You can also buy a specialized universal life insurance policy that offers the benefits of both a whole and an indexed universal life with long-term care coverage built in. These hybrid policies are a good option for someone who needs to secure coverage for their spouse or children while also protecting against future costs associated with long-term care, such as home health care or assisted living.
Variable Life
Variable life insurance is a type of permanent insurance that allows you to allocate a portion of your premiums into a mutual fund-like investment portfolio. These funds are then diversified across a range of investment options designed to meet your specific risk tolerance and investing goals. This is a more flexible life insurance option than whole or universal life. It also has the potential to offer significant investment earnings, although your policy’s cash value will fluctuate based on the performance of the invested assets.
However, because variable life insurance policies are investments regulated by the federal securities commission, you should expect higher fees and expenses than other types of insurance. The insurance company’s administrative charges, as well as the costs of managing and underlying investments, will be deducted from your premium payments. This means that your death benefit will be reduced if the invested assets lose value.
Like all mutual funds, variable life insurance policies carry certain risks and are not guaranteed to perform at all times. If the investment options you choose under your policy perform poorly, your cash value will decline, and you may have to make additional withdrawals or loan against your cash value. These issues can make variable life insurance unsuitable as a long-term savings vehicle.

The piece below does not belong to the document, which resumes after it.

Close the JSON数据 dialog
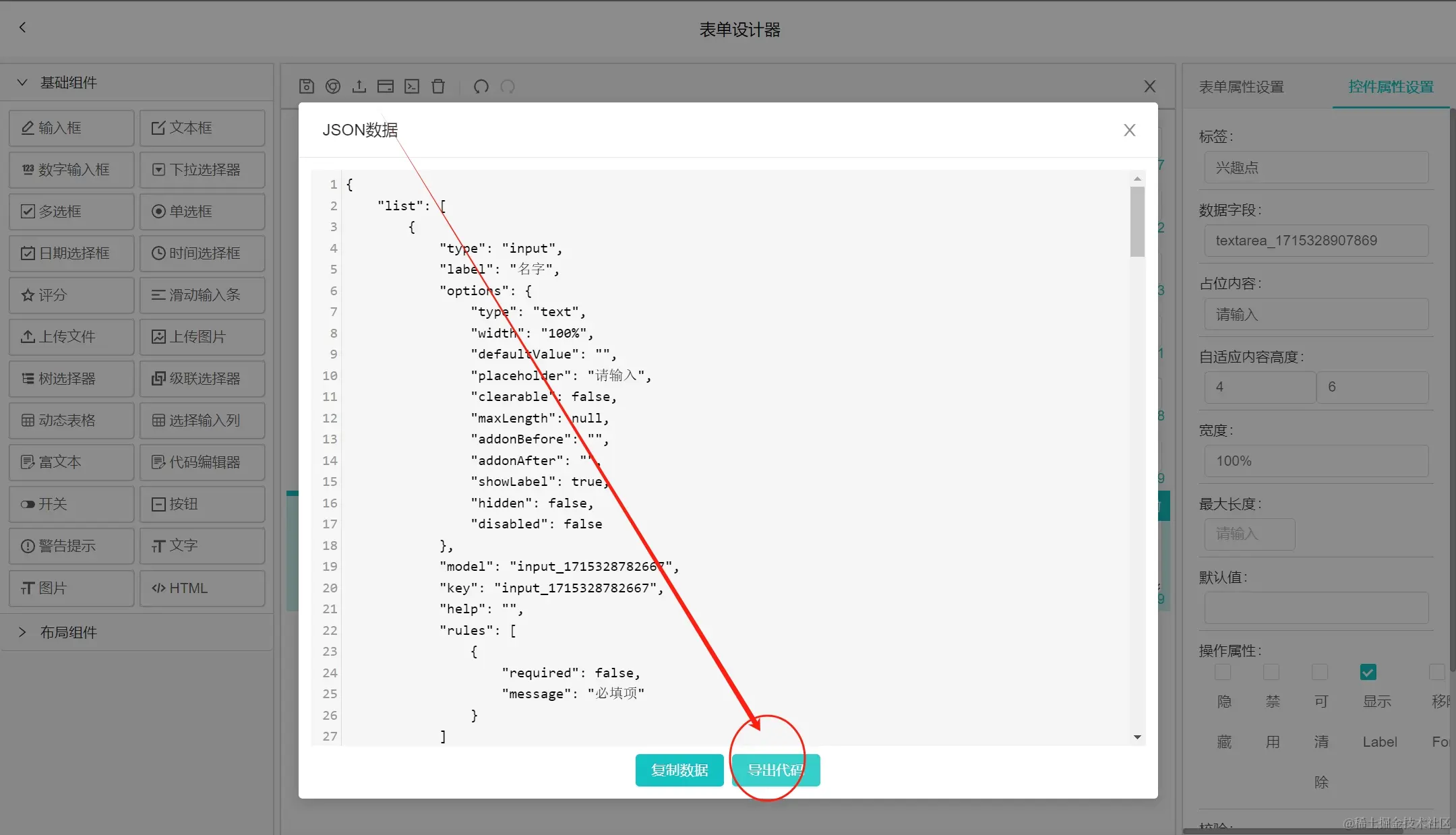The image size is (1456, 835). [1130, 130]
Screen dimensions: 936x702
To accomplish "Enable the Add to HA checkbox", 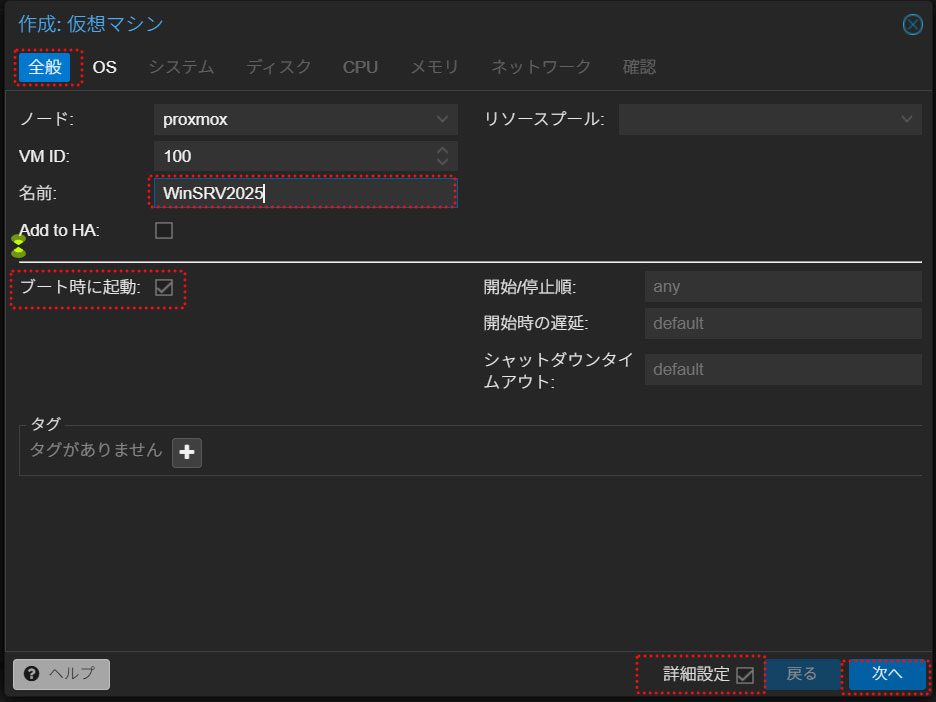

Before purchasing a variable life insurance policy, you should review all the policy details with your financial professional. Ask your advisor to provide a policy prospectus that describes the policy in detail, including all fees and expenses. You should also be aware of the minimum required death benefit, which is usually equal to the total face amount of the policy, and any other features that you can add to your policy. Be sure you understand how these additional features may affect your policy’s death benefits and cash value accumulation. Suppose you decide against a variable life insurance policy. In that case, you can usually cancel it within a specified period of time, known as the look period, without incurring any cancellation or early termination fees. Alternatively, you can purchase a term life insurance policy that meets your coverage needs and invest the remainder of your savings in a tax-favored retirement account.